## THE RECORDS
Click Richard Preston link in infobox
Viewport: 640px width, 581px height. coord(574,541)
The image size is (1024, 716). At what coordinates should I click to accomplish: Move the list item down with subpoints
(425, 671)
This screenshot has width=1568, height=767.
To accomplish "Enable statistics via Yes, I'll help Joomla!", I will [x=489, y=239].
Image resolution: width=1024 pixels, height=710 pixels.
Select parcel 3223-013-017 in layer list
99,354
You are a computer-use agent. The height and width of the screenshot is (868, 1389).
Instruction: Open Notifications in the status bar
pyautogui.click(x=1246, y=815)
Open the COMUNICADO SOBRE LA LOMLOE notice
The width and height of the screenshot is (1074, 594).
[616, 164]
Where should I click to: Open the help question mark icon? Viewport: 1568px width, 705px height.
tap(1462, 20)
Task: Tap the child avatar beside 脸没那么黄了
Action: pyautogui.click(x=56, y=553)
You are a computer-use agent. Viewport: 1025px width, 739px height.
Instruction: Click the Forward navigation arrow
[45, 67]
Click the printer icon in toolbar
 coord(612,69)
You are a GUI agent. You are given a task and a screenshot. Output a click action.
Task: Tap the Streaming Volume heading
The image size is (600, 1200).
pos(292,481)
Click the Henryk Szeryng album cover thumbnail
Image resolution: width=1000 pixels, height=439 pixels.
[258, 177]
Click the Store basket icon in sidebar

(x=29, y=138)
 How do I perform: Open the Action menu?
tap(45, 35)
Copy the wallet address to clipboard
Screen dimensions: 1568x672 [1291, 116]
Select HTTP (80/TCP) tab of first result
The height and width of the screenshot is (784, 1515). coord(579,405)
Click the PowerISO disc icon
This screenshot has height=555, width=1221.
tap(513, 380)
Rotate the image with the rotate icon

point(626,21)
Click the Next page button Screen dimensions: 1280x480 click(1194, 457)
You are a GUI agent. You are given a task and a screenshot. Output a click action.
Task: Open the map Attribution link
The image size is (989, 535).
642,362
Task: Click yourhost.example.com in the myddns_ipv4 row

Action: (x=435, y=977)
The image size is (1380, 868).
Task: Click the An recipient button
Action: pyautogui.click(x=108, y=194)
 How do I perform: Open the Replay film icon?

## YOUR OBJECTIVE
Pull out each line of the entries that contains "agent".

## ANSWER SPACE
You are a computer-use agent. The height and width of the screenshot is (868, 1389).
You are a computer-use agent. Viewport: 1025px width, 739px height.
You are a GUI agent. You are given a task and a screenshot. Output a click action.
You are a GUI agent. You are given a task and a screenshot. Output a click action.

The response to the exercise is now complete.